» **Problem statement**: Number every line below in order, leaving out any blank lines.

» **Material for this task**:
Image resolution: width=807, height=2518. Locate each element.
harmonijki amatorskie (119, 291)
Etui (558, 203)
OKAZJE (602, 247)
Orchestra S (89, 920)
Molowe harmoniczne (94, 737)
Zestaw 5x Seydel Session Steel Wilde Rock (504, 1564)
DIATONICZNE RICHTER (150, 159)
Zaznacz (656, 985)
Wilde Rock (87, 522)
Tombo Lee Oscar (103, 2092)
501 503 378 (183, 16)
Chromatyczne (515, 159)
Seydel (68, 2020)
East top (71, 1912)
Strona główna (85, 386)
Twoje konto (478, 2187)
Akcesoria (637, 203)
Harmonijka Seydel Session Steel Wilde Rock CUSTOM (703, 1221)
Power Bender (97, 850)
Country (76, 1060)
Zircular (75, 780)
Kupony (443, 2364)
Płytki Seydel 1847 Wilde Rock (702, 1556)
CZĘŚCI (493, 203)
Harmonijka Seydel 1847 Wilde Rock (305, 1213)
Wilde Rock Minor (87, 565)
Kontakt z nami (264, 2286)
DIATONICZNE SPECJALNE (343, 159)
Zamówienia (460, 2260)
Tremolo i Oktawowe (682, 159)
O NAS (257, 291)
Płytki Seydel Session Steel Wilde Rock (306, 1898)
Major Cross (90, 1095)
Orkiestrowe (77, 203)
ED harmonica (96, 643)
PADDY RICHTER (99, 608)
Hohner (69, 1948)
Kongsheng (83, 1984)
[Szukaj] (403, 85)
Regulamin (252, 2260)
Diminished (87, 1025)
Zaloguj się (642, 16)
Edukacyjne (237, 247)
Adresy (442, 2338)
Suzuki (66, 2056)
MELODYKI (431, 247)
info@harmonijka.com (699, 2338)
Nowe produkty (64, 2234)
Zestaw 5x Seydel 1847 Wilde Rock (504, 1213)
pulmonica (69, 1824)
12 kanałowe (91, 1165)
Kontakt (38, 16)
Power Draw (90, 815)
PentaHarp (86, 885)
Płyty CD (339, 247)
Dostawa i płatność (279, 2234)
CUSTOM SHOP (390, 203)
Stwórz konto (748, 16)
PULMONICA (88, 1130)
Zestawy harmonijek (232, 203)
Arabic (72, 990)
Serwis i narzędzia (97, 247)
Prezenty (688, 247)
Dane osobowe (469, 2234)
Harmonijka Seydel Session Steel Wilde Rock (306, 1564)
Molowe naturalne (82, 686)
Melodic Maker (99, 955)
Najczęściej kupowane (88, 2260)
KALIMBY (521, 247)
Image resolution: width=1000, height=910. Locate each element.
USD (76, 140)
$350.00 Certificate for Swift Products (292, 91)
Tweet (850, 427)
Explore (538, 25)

» **In response**:
1. Image resolution: width=807, height=2518. Locate each element.
2. harmonijki amatorskie (119, 291)
3. Etui (558, 203)
4. OKAZJE (602, 247)
5. Orchestra S (89, 920)
6. Molowe harmoniczne (94, 737)
7. Zestaw 5x Seydel Session Steel Wilde Rock (504, 1564)
8. DIATONICZNE RICHTER (150, 159)
9. Zaznacz (656, 985)
10. Wilde Rock (87, 522)
11. Tombo Lee Oscar (103, 2092)
12. 501 503 378 (183, 16)
13. Chromatyczne (515, 159)
14. Seydel (68, 2020)
15. East top (71, 1912)
16. Strona główna (85, 386)
17. Twoje konto (478, 2187)
18. Akcesoria (637, 203)
19. Harmonijka Seydel Session Steel Wilde Rock CUSTOM (703, 1221)
20. Power Bender (97, 850)
21. Country (76, 1060)
22. Zircular (75, 780)
23. Kupony (443, 2364)
24. Płytki Seydel 1847 Wilde Rock (702, 1556)
25. CZĘŚCI (493, 203)
26. Harmonijka Seydel 1847 Wilde Rock (305, 1213)
27. Wilde Rock Minor (87, 565)
28. Kontakt z nami (264, 2286)
29. DIATONICZNE SPECJALNE (343, 159)
30. Zamówienia (460, 2260)
31. Tremolo i Oktawowe (682, 159)
32. O NAS (257, 291)
33. Płytki Seydel Session Steel Wilde Rock (306, 1898)
34. Major Cross (90, 1095)
35. Orkiestrowe (77, 203)
36. ED harmonica (96, 643)
37. PADDY RICHTER (99, 608)
38. Hohner (69, 1948)
39. Kongsheng (83, 1984)
40. [Szukaj] (403, 85)
41. Regulamin (252, 2260)
42. Diminished (87, 1025)
43. Zaloguj się (642, 16)
44. Edukacyjne (237, 247)
45. Adresy (442, 2338)
46. Suzuki (66, 2056)
47. MELODYKI (431, 247)
48. info@harmonijka.com (699, 2338)
49. Nowe produkty (64, 2234)
50. Zestaw 5x Seydel 1847 Wilde Rock (504, 1213)
51. pulmonica (69, 1824)
52. 12 kanałowe (91, 1165)
53. Kontakt (38, 16)
54. Power Draw (90, 815)
55. PentaHarp (86, 885)
56. Płyty CD (339, 247)
57. Dostawa i płatność (279, 2234)
58. CUSTOM SHOP (390, 203)
59. Stwórz konto (748, 16)
60. PULMONICA (88, 1130)
61. Zestawy harmonijek (232, 203)
62. Arabic (72, 990)
63. Serwis i narzędzia (97, 247)
64. Prezenty (688, 247)
65. Dane osobowe (469, 2234)
66. Harmonijka Seydel Session Steel Wilde Rock (306, 1564)
67. Molowe naturalne (82, 686)
68. Melodic Maker (99, 955)
69. Najczęściej kupowane (88, 2260)
70. KALIMBY (521, 247)
71. Image resolution: width=1000, height=910. Locate each element.
72. USD (76, 140)
73. $350.00 Certificate for Swift Products (292, 91)
74. Tweet (850, 427)
75. Explore (538, 25)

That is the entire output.